Hypothesis Testing: Is NBA Scoring Up This Year?

So far this season, the NBA has played 38 total games of the season’s 1,230 possible games. For these 38 games, we observe a total of 76 game scores across all teams. The observed 76 scores yielded some high results: 139, 136, 134, 132, 122, and 120; as well as some low results: 85, 78, 76, 75, 71. 39 of the 76 scores (51.32%) resulted in triple digits. Furthermore, 26 of the 76 scores (34.21%) resulted in 110+ points.

Comparing this feat to last year, the high score for the first 38 games of the 2014-15 NBA season was 127. Last year we saw 3 scores above 120 points, 6 more scores above 110 points, and exactly 50.00% of games (38 total) of 100 points or more. On the other end of the spectrum, there were 7 sub-85 point scores; only two more than this year.

So the question is… is NBA scoring up this year?

The simplest measure to test whether scores are up or down is to use the sample mean and sample variance. The sample mean is a measure of location that finds the “center” of the distribution of scores. In fact, the reason the sample mean exists is so that we can find a center that minimizes the squared distances of data about a single point. There are competing measures out there too, like the median, which minimizes the absolute distances of data about a single point.

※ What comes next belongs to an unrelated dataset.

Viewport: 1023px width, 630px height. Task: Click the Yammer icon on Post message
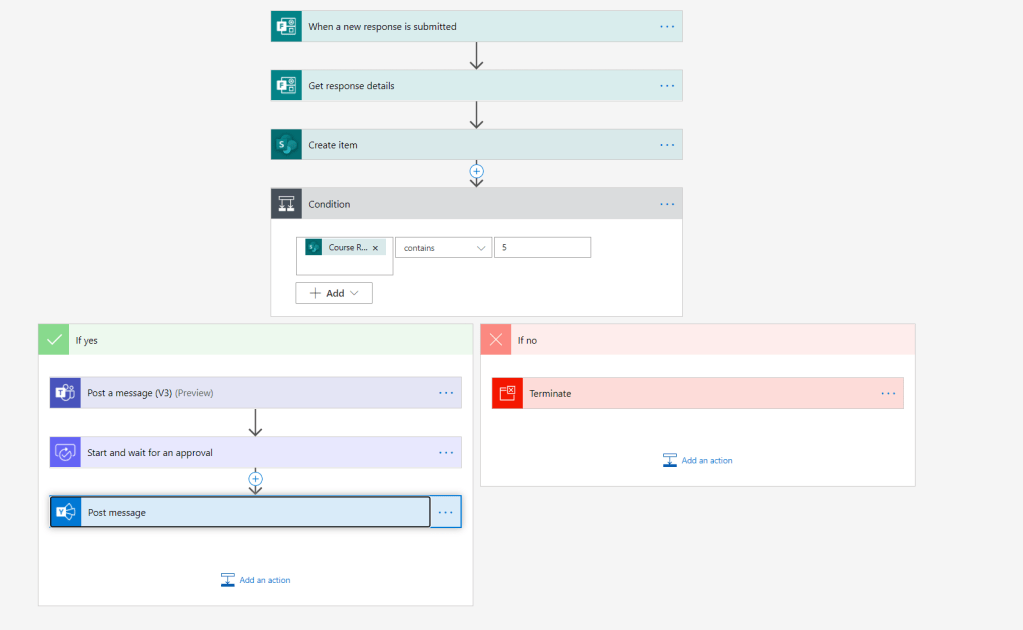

From these simple measures, we find that the average points per game for an NBA team in the 2015-16 NBA season is 102.4605 points. For the 2014-15 NBA season, the average is 98.8553 points. So by this simple measure, scoring is up by 3.5 points. Using the median, we currently have 102 points per game versus the 99.5 points per game for the 2014-15 NBA season. Therefore, under the median measure, scoring is up 3.5 points.

Now these are only measures of center. This tells us what “center” of the distribution is doing. This in no way indicates how large swaths of teams are doing, but rather the middle of the pack. To encapsulate groups of teams while trying to use measures of center is to identify the spread of the distribution of scores. For the sample mean, this is merely the sample standard deviation. For the sample median, this is the interquartile range.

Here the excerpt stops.